Doug Campbell

Personal information
- Nationality: British (Scottish)
- Born: 30 September 1960 (age 65) Dundee, Scotland
- Height: 183 cm (6 ft 0 in)
- Weight: 79 kg (174 lb)

Sport
- Sport: Swimming
- Strokes: backstroke/ freestyle
- Club: NCR Dundee
- College team: University of Houston

Medal record
Swimming
Representing Scotland
Commonwealth Games
| Bronze medal – third place | 1982 Brisbane | medley relay |
| Bronze medal – third place | 1982 Brisbane | freestyle relay |

= Douglas Campbell (swimmer) =

British swimmer (born 1960)

Douglas "Doug" Fraser Campbell (born 30 September 1960) is a male retired British swimmer. He competed at 2 Commonwealth Games and 2 World Championships as well as the 1980 Olympic Games.

==Swimming career==
Campbell competed in three events at the 1980 Summer Olympics finishing 7th in the 200m Backstroke in a new British Record which stood for 7 years.

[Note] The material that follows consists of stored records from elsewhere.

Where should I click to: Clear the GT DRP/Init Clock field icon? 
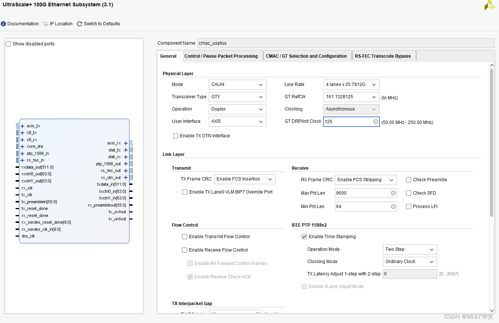pos(375,122)
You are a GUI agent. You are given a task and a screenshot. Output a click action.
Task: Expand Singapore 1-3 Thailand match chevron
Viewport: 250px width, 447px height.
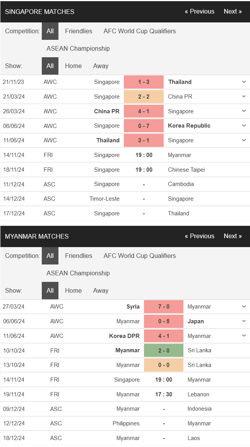pos(244,82)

Representing Scotland, he won bronze medals in the 4×200 m freestyle relay and 4x100 medley relay at the 1982 Commonwealth Games. At the ASA National British Championships he won the 100 metres backstroke title in 1980 and the 200 metres backstroke title three times (1979, 1980, 1981).

==Personal life==
His younger brother Iain Campbell, wife Nikki Fibbens and brother-in-law Mike Fibbens were all also Olympic swimmers.